Taarein hai baarati – Peru Folklore

We all have list of favorite songs. I am sure Taarein hai baarati is in the favorite list of almost everyone. Originally it is an Andean folk music.

Andean music is a group of styles of music from the Andes region in South America.


Original chants and melodies come from the general area inhabited by Quechuas, Aymaras and other peoples who lived roughly in the area of the Inca Empire prior to European contact. This early music then was fused with Spanish music elements. It includes folklore music of parts of Argentina, Bolivia, Ecuador, Chile, Colombia, Peru and Venezuela. Andean music is popular to different degrees across Latin America, having its core public in rural areas and among indigenous populations. The Nueva Canción movement of the 1970s revived the genre across Latin America and brought it to places where it was unknown or forgotten.

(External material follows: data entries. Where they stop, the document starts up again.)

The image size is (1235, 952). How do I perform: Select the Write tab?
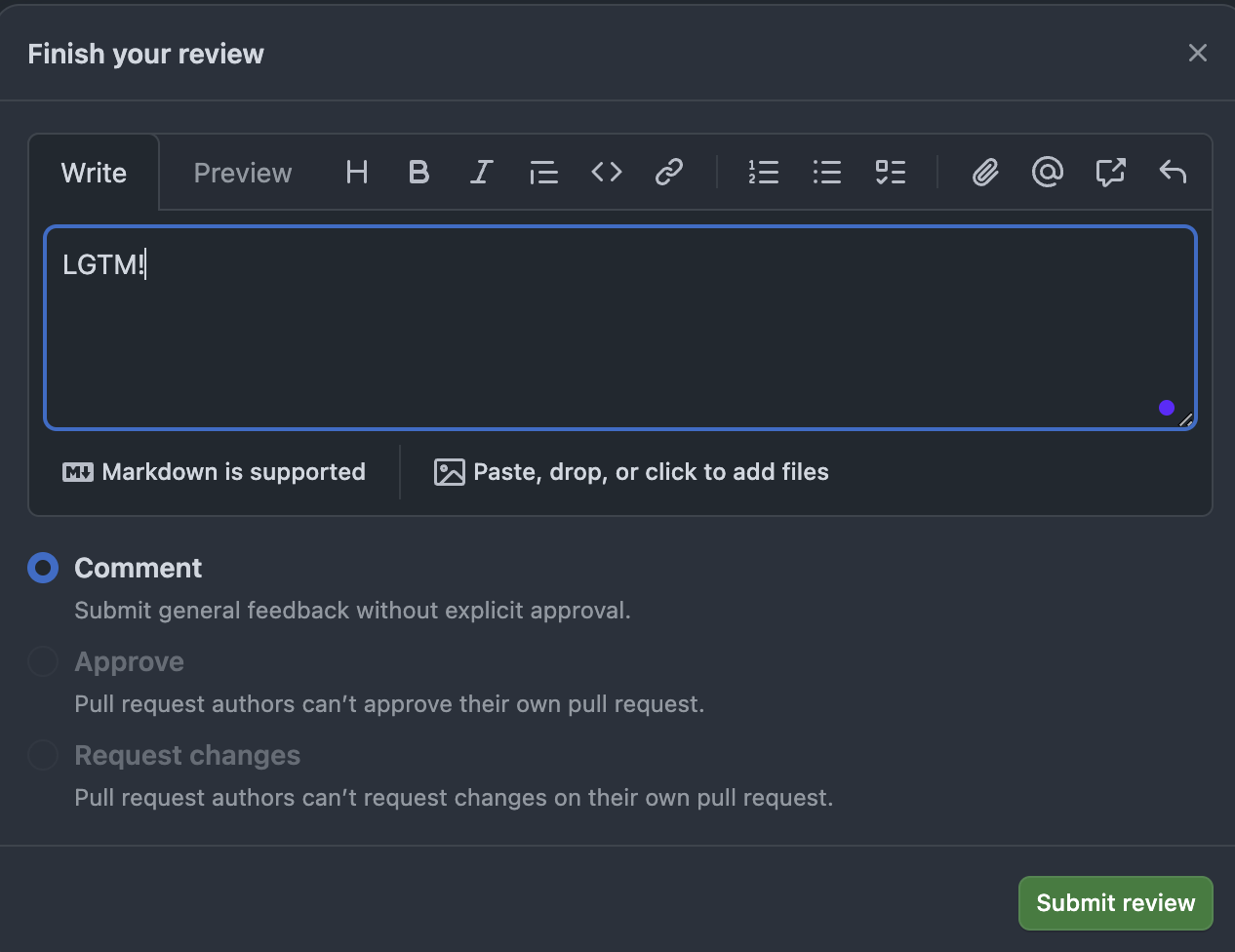94,173
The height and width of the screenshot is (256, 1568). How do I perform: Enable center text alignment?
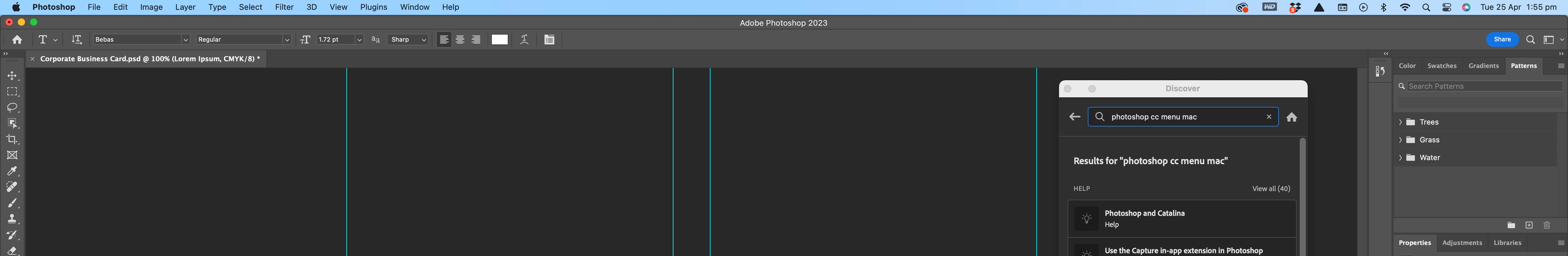[460, 40]
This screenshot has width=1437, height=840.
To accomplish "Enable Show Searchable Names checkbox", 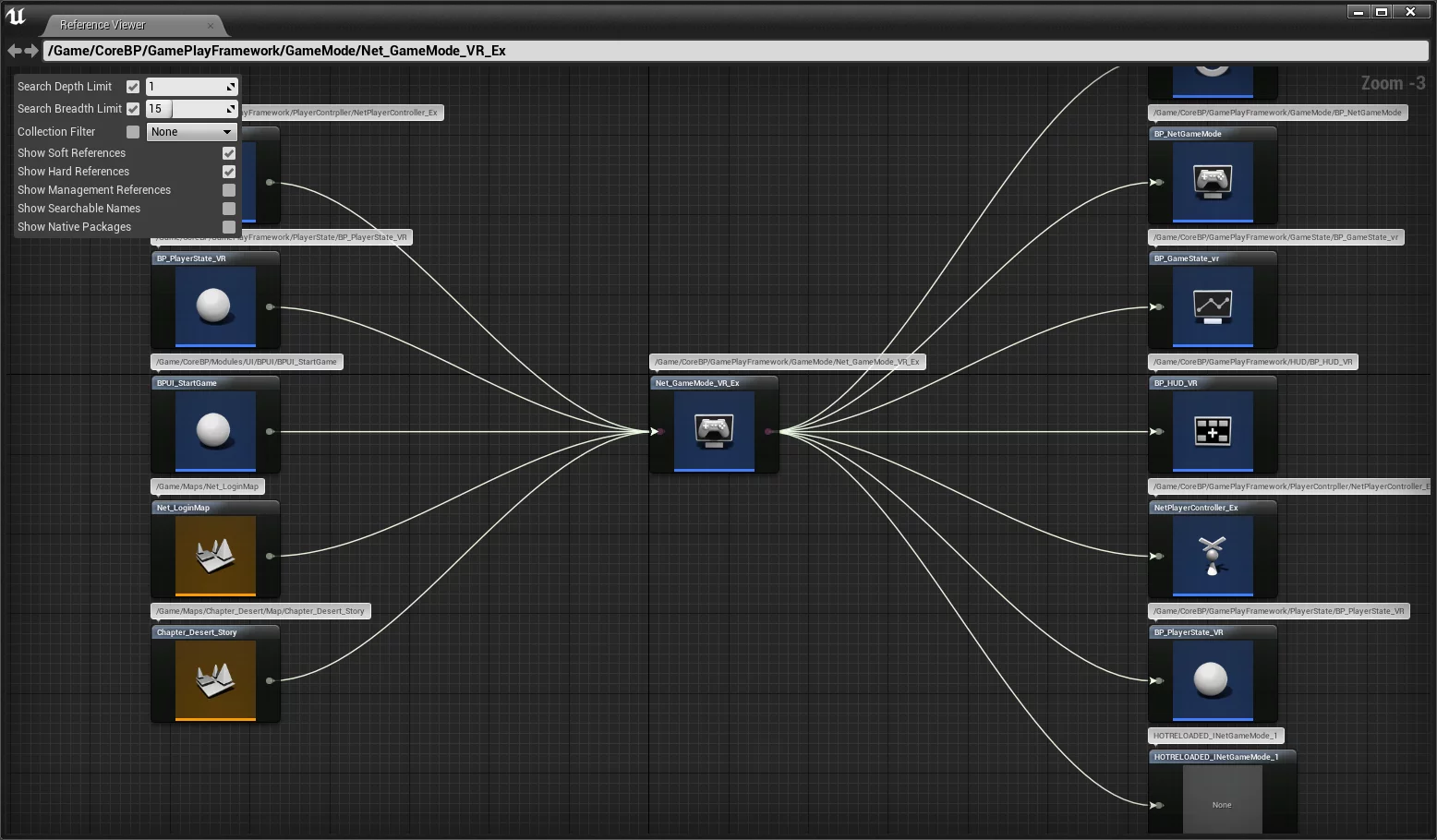I will pyautogui.click(x=229, y=209).
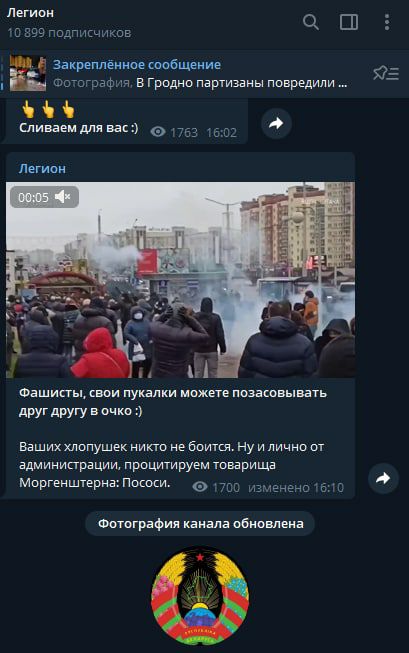This screenshot has height=653, width=409.
Task: Play the protest video clip
Action: click(180, 280)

Here’s the original folk version and then the 1916 version, then 1970 version, the hindi music version.

The folk music

The 1916 version

The 1970 version

1997 Bollywood music version with Indian musical instruments

El condor pasa is an 18th century Peruvian folk melody. Around 1916, Peruvian composer Daniel Alomias Robles notated this popular traditional melody and used it as the basis for an instrumental suite. The ‘My choice’ words are by Paul Simon!

El Cóndor Pasa (The Condor Goes by or Flies by) is a song from the zarzuela El Cóndor Pasa by the Peruvian composer Daniel Alomía Robles written in 1913 and based on traditional Andean folk tunes.

It is possibly the best-known Peruvian song worldwide due to a cover version by Simon & Garfunkel in 1970 on their Bridge Over Troubled Water album. This cover version is called El Condor Pasa (If I Could).